:: Data listing ::
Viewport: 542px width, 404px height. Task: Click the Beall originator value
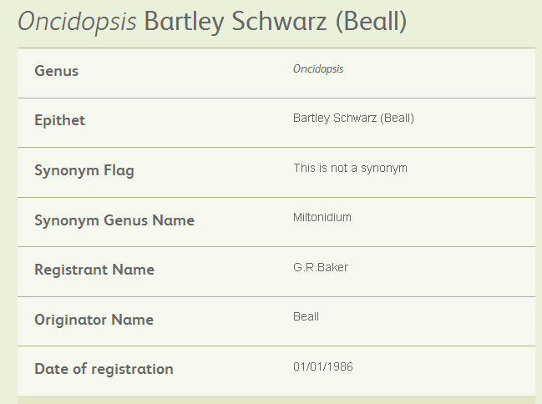tap(306, 316)
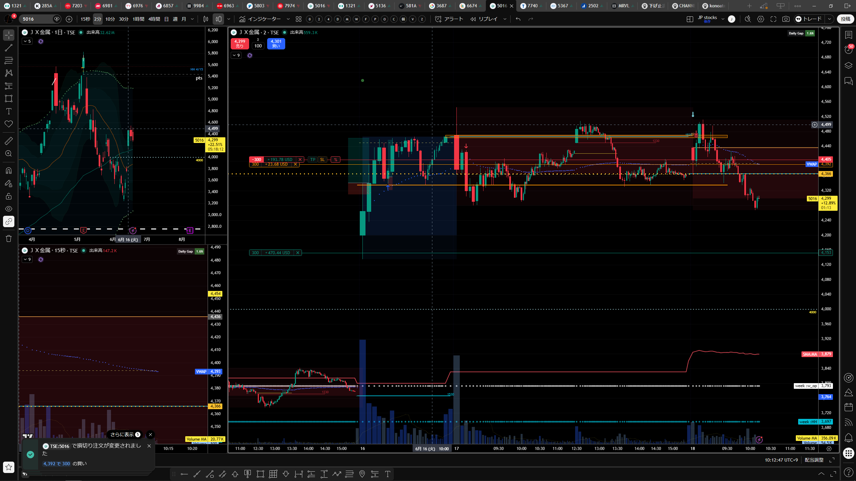The width and height of the screenshot is (856, 481).
Task: Select the trend line drawing tool
Action: [9, 48]
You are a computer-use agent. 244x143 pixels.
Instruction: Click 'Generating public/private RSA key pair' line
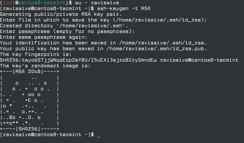click(61, 14)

:: What is expected ::
The copy should hold every entry above word for word and none of the pictures.

:: Worked solution ::
Viewport: 542px width, 404px height. Task: Click the Beall originator value
tap(306, 316)
The width and height of the screenshot is (856, 481).
Task: Select the trend line drawing tool
Action: [9, 48]
You are a computer-use agent. 244x143 pixels.
Instruction: Click 'Generating public/private RSA key pair' line
click(61, 14)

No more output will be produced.